◆ Direction
Copy out every one of the following entries word for word, keeping each line as it stands.

◆ Raw records
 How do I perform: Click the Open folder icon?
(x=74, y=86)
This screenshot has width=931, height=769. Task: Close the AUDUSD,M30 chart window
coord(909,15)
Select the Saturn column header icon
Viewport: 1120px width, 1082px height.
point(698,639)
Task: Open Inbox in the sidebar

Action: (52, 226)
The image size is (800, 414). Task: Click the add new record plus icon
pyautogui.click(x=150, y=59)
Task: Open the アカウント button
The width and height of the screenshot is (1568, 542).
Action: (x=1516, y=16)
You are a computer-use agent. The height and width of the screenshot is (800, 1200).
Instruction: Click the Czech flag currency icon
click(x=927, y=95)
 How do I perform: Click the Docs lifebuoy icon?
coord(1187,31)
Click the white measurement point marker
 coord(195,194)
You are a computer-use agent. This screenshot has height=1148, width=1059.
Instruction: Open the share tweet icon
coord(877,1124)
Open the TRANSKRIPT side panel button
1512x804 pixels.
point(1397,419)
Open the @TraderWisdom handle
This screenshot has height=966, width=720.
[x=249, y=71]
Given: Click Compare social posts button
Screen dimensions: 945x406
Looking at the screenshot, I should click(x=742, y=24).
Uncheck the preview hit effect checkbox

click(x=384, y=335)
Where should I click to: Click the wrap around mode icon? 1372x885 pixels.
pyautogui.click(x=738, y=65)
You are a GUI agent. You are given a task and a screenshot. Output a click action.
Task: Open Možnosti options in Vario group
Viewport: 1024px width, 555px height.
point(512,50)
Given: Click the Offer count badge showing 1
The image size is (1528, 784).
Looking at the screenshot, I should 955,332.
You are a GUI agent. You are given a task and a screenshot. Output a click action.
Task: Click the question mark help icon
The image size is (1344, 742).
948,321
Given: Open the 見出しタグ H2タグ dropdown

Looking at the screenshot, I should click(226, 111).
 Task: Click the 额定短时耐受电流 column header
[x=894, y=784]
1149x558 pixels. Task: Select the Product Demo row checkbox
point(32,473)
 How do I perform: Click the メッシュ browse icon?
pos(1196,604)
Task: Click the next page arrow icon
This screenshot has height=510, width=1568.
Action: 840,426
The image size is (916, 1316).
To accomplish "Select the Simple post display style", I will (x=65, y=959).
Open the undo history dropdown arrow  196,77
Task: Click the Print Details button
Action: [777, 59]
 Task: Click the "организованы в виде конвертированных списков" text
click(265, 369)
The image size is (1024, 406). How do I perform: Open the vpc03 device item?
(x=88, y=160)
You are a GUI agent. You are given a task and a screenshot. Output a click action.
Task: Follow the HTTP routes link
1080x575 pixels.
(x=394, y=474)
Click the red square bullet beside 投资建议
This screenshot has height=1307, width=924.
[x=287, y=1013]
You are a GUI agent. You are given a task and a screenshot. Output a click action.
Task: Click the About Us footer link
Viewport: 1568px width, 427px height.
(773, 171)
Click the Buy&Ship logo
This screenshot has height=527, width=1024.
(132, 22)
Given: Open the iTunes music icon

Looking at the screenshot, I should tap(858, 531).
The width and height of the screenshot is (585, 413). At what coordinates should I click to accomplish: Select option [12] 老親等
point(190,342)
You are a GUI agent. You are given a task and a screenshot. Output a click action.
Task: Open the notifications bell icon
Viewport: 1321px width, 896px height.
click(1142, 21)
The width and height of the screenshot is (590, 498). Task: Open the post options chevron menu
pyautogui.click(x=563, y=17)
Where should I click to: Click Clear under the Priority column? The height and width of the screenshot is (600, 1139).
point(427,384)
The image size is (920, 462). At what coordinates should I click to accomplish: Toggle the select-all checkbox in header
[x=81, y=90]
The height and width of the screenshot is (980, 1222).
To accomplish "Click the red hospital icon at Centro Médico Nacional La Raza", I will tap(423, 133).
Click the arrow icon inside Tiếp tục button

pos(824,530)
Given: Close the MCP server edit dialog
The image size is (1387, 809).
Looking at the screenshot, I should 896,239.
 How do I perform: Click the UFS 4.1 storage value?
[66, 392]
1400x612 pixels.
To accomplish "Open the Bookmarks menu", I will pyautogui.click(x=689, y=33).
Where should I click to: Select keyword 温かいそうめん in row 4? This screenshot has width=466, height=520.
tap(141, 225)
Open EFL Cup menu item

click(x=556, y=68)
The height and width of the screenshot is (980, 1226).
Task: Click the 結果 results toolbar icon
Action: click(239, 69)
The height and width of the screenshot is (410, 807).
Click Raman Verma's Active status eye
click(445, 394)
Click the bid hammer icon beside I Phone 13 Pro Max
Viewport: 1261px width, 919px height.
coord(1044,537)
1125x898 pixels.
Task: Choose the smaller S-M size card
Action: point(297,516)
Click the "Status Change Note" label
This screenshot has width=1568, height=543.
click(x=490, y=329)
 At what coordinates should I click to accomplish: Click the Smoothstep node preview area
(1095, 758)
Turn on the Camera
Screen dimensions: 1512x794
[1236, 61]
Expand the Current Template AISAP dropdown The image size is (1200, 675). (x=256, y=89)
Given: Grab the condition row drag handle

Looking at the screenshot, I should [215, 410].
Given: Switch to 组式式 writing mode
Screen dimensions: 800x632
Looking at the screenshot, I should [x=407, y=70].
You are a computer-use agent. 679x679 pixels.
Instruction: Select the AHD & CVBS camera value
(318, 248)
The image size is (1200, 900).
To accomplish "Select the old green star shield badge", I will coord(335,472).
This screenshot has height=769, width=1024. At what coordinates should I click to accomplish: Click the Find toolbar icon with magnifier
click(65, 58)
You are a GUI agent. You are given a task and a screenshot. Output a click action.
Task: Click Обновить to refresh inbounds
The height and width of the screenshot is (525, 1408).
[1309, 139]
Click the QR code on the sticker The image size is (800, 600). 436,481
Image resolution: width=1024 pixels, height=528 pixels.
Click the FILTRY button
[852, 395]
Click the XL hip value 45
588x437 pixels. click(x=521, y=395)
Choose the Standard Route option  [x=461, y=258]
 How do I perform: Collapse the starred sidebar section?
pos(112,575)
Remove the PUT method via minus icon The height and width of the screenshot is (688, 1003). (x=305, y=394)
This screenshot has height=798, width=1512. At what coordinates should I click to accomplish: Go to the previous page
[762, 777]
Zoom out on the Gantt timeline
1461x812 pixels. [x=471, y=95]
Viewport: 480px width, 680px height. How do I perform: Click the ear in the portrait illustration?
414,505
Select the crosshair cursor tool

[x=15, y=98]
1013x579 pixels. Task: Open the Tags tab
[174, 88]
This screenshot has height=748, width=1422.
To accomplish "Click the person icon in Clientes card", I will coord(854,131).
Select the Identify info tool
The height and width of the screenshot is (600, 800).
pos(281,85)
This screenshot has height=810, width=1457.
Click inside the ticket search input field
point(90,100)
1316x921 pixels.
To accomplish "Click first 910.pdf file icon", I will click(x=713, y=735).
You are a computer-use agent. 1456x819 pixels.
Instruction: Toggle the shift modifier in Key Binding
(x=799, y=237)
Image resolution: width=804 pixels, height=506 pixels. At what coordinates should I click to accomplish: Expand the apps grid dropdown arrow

◆ The answer
 How do I perform: Click the Open folder icon?
(x=74, y=86)
This screenshot has width=931, height=769. Task: Close the AUDUSD,M30 chart window
coord(909,15)
Select the Saturn column header icon
Viewport: 1120px width, 1082px height.
point(698,639)
Task: Open Inbox in the sidebar

Action: (52, 226)
The image size is (800, 414). Task: Click the add new record plus icon
pyautogui.click(x=150, y=59)
Task: Open the アカウント button
The width and height of the screenshot is (1568, 542).
Action: (x=1516, y=16)
You are a computer-use agent. The height and width of the screenshot is (800, 1200).
Instruction: Click the Czech flag currency icon
click(x=927, y=95)
 How do I perform: Click the Docs lifebuoy icon?
coord(1187,31)
Click the white measurement point marker
 coord(195,194)
You are a computer-use agent. This screenshot has height=1148, width=1059.
Instruction: Open the share tweet icon
coord(877,1124)
Open the TRANSKRIPT side panel button
1512x804 pixels.
point(1397,419)
Open the @TraderWisdom handle
This screenshot has height=966, width=720.
[x=249, y=71]
Given: Click Compare social posts button
Screen dimensions: 945x406
Looking at the screenshot, I should click(x=742, y=24).
Uncheck the preview hit effect checkbox

click(x=384, y=335)
Where should I click to: Click the wrap around mode icon? 1372x885 pixels.
pyautogui.click(x=738, y=65)
You are a GUI agent. You are given a task and a screenshot. Output a click action.
Task: Open Možnosti options in Vario group
Viewport: 1024px width, 555px height.
point(512,50)
Given: Click the Offer count badge showing 1
The image size is (1528, 784).
Looking at the screenshot, I should 955,332.
You are a GUI agent. You are given a task and a screenshot. Output a click action.
Task: Click the question mark help icon
The image size is (1344, 742).
948,321
Given: Open the 見出しタグ H2タグ dropdown

Looking at the screenshot, I should click(226, 111).
 Task: Click the 额定短时耐受电流 column header
[x=894, y=784]
1149x558 pixels. Task: Select the Product Demo row checkbox
point(32,473)
 How do I perform: Click the メッシュ browse icon?
pos(1196,604)
Task: Click the next page arrow icon
This screenshot has height=510, width=1568.
Action: 840,426
The image size is (916, 1316).
To accomplish "Select the Simple post display style", I will (x=65, y=959).
Open the undo history dropdown arrow  196,77
Task: Click the Print Details button
Action: [777, 59]
 Task: Click the "организованы в виде конвертированных списков" text
click(265, 369)
The image size is (1024, 406). How do I perform: Open the vpc03 device item?
(x=88, y=160)
You are a GUI agent. You are given a task and a screenshot. Output a click action.
Task: Follow the HTTP routes link
1080x575 pixels.
(x=394, y=474)
Click the red square bullet beside 投资建议
This screenshot has height=1307, width=924.
[x=287, y=1013]
You are a GUI agent. You are given a task and a screenshot. Output a click action.
Task: Click the About Us footer link
Viewport: 1568px width, 427px height.
(773, 171)
Click the Buy&Ship logo
This screenshot has height=527, width=1024.
(132, 22)
Given: Open the iTunes music icon

Looking at the screenshot, I should tap(858, 531).
The width and height of the screenshot is (585, 413). At what coordinates should I click to accomplish: Select option [12] 老親等
point(190,342)
You are a GUI agent. You are given a task and a screenshot. Output a click action.
Task: Open the notifications bell icon
Viewport: 1321px width, 896px height.
click(1142, 21)
The width and height of the screenshot is (590, 498). Task: Open the post options chevron menu
pyautogui.click(x=563, y=17)
Where should I click to: Click Clear under the Priority column? The height and width of the screenshot is (600, 1139).
point(427,384)
The image size is (920, 462). At what coordinates should I click to accomplish: Toggle the select-all checkbox in header
[x=81, y=90]
The height and width of the screenshot is (980, 1222).
To accomplish "Click the red hospital icon at Centro Médico Nacional La Raza", I will tap(423, 133).
Click the arrow icon inside Tiếp tục button

pos(824,530)
Given: Close the MCP server edit dialog
The image size is (1387, 809).
Looking at the screenshot, I should 896,239.
 How do I perform: Click the UFS 4.1 storage value?
[66, 392]
1400x612 pixels.
To accomplish "Open the Bookmarks menu", I will pyautogui.click(x=689, y=33).
Where should I click to: Select keyword 温かいそうめん in row 4? This screenshot has width=466, height=520.
tap(141, 225)
Open EFL Cup menu item

click(x=556, y=68)
The height and width of the screenshot is (980, 1226).
Task: Click the 結果 results toolbar icon
Action: click(239, 69)
The height and width of the screenshot is (410, 807).
Click Raman Verma's Active status eye
click(445, 394)
Click the bid hammer icon beside I Phone 13 Pro Max
Viewport: 1261px width, 919px height.
coord(1044,537)
1125x898 pixels.
Task: Choose the smaller S-M size card
Action: point(297,516)
Click the "Status Change Note" label
This screenshot has width=1568, height=543.
click(x=490, y=329)
 At what coordinates should I click to accomplish: Click the Smoothstep node preview area
(1095, 758)
Turn on the Camera
Screen dimensions: 1512x794
[1236, 61]
Expand the Current Template AISAP dropdown The image size is (1200, 675). (x=256, y=89)
Given: Grab the condition row drag handle

Looking at the screenshot, I should [215, 410].
Given: Switch to 组式式 writing mode
Screen dimensions: 800x632
Looking at the screenshot, I should [x=407, y=70].
You are a computer-use agent. 679x679 pixels.
Instruction: Select the AHD & CVBS camera value
(318, 248)
The image size is (1200, 900).
To accomplish "Select the old green star shield badge", I will coord(335,472).
This screenshot has height=769, width=1024. At what coordinates should I click to accomplish: Click the Find toolbar icon with magnifier
click(65, 58)
You are a GUI agent. You are given a task and a screenshot. Output a click action.
Task: Click Обновить to refresh inbounds
The height and width of the screenshot is (525, 1408).
[1309, 139]
Click the QR code on the sticker The image size is (800, 600). 436,481
Image resolution: width=1024 pixels, height=528 pixels.
Click the FILTRY button
[852, 395]
Click the XL hip value 45
588x437 pixels. click(x=521, y=395)
Choose the Standard Route option  [x=461, y=258]
 How do I perform: Collapse the starred sidebar section?
pos(112,575)
Remove the PUT method via minus icon The height and width of the screenshot is (688, 1003). (x=305, y=394)
This screenshot has height=798, width=1512. At what coordinates should I click to accomplish: Go to the previous page
[762, 777]
Zoom out on the Gantt timeline
1461x812 pixels. [x=471, y=95]
Viewport: 480px width, 680px height. How do I perform: Click the ear in the portrait illustration?
414,505
Select the crosshair cursor tool

[x=15, y=98]
1013x579 pixels. Task: Open the Tags tab
[174, 88]
This screenshot has height=748, width=1422.
To accomplish "Click the person icon in Clientes card", I will coord(854,131).
Select the Identify info tool
The height and width of the screenshot is (600, 800).
pos(281,85)
This screenshot has height=810, width=1457.
Click inside the ticket search input field
point(90,100)
1316x921 pixels.
To accomplish "Click first 910.pdf file icon", I will click(x=713, y=735).
You are a computer-use agent. 1456x819 pixels.
Instruction: Toggle the shift modifier in Key Binding
(x=799, y=237)
Image resolution: width=804 pixels, height=506 pixels. At what coordinates should I click to accomplish: Expand the apps grid dropdown arrow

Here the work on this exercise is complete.